But that's not the peeping that I'm actually going to write about today. I'm talking about the peeping of baby chicks. I'd promised myself, adamantly, that I would not hatch any eggs this year because I have enough chickens and I really don't need any more. I love incubating eggs and watching the hatching process, but at 16 hens, I have plenty of eggs to spare. So, when I went to the feed store this week, I was amused, but firm with myself about the pens of peeping chicks. The feed store here is nothing like the ones I used to frequent in Iowa. There, I could choose from a wide variety of interesting breeds in a rainbow of colours. Here, by contrast, there are 3 kinds of chicks available. There are broilers (meat birds), white egg layers, and brown egg layers. They don't even know the breed of the layers - they're just "commercial" I was told. Ho hum. So, this didn't really tempt me. I said to the feed store guy that I would only be tempted by special breeds, like silkies. "Oh," he said, "I have some silkie chicks over there." Dang-gummit!
In Iowa, I was able to order hatching eggs online from all kinds of small and large flock owners, giving me access to a veritable encyclopedia of breeds. In addition, there are a wide range of hatcheries specializing in unusual breeds of chickens, including the rare breeds in need of conservation, which were of great interest to me. Here in Canada, it's practically a chicken wasteland. There are very few hatcheries and the existing ones don't have many breeds. Even crazier - the one special breed actually developed in Canada, the Chantecler, is easier to find in the USA than in Canada. There are a lot of miserable government regulations associated with chickens here in Canada that make it difficult for small farms to prosper, which may be part of the problem, but it sure doesn't help with breed conservancy and it's difficult for those of us who want to do our part but can't even find a source of birds in the area.
So, I am now the happy owner of 2 little buff silkie chicks and one black silkie chick. Of course, this will mean that names must be chosen soon. Here's the little black one.
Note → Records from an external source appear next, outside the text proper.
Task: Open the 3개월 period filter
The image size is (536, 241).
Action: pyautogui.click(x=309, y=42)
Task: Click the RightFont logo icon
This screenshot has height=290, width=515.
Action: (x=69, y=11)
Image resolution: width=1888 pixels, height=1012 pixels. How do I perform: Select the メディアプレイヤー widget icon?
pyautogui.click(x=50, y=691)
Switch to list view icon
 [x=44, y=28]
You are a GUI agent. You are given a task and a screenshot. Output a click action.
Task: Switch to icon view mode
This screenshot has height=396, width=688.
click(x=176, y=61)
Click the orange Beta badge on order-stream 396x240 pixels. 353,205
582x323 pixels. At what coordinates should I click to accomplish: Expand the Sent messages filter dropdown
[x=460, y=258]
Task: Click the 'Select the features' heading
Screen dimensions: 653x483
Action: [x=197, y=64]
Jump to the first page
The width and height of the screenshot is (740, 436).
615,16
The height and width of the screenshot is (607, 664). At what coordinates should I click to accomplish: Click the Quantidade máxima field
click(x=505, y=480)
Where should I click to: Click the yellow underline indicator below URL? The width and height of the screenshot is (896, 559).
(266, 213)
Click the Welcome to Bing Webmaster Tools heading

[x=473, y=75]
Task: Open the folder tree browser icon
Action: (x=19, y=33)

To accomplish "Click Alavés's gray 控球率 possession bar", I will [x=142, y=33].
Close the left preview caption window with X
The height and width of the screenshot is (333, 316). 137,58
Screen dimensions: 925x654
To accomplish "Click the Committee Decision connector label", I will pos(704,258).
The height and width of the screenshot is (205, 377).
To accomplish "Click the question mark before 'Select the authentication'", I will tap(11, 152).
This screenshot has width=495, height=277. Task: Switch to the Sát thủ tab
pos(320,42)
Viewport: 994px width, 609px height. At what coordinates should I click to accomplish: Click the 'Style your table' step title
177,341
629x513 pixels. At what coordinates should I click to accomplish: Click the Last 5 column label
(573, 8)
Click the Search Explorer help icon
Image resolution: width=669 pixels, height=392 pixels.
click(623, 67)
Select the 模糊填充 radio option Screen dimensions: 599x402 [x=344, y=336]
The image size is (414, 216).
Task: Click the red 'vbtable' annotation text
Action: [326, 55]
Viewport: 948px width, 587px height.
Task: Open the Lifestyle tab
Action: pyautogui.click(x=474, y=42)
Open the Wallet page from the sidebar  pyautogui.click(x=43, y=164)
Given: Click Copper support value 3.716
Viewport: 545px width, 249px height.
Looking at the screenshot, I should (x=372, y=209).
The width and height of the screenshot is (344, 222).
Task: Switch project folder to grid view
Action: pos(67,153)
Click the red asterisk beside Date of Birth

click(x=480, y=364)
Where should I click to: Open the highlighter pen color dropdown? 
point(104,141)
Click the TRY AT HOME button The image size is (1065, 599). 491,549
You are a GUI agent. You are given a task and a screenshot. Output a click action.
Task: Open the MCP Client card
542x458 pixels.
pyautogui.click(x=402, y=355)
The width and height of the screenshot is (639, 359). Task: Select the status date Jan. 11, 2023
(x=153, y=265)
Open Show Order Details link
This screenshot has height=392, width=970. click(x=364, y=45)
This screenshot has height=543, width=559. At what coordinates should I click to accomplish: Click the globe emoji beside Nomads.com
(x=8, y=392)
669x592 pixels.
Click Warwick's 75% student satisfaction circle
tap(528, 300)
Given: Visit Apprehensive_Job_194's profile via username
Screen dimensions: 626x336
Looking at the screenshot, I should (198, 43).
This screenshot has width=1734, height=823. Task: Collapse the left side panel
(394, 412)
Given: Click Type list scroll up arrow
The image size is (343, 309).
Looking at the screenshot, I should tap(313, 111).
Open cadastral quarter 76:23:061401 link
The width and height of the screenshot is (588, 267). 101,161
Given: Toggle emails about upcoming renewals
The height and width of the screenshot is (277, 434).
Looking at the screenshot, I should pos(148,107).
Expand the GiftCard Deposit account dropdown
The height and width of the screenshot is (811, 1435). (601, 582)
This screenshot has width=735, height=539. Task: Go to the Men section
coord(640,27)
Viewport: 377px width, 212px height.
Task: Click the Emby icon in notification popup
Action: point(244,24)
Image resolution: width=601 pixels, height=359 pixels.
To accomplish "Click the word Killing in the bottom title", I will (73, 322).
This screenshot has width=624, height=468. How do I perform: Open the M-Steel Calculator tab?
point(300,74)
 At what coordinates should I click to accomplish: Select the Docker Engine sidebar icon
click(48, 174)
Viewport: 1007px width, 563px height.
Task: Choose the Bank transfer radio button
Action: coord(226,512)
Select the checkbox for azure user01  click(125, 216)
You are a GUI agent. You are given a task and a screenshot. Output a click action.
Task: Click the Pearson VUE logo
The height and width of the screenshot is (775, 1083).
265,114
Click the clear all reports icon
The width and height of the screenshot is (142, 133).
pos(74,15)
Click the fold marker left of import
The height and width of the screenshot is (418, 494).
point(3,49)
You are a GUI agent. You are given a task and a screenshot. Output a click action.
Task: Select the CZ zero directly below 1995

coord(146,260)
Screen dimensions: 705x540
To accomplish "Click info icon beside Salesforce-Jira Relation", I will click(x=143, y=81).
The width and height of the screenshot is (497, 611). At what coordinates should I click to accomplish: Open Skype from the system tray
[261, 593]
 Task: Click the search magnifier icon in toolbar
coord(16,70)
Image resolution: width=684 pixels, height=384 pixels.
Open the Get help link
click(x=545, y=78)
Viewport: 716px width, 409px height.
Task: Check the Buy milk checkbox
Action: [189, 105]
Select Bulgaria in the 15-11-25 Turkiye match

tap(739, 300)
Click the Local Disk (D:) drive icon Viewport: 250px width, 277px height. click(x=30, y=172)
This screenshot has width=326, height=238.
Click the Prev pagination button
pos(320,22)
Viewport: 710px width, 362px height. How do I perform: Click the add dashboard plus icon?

I hope I've got at least one hen - these chicks were "straight run" (meaning unsexed) so I don't know what I've got, but I did a top secret test and I tried to pick ones that supposedly show female tendencies.
Just look at those fabulously feathered feet!
I added one solitary "breedless" brown layer chick, just to see what it turned out to look like and whether I could figure out the mystery of the breed.
She's really quite cute.
There are so many commercial brown layers - ISA browns, golden comets, cinnamon queens, and many others. It's disappointing that there just isn't the interest here in breed specifics.
So, I succumbed to the silkie temptation, but I'm still not hatching any chicks this year!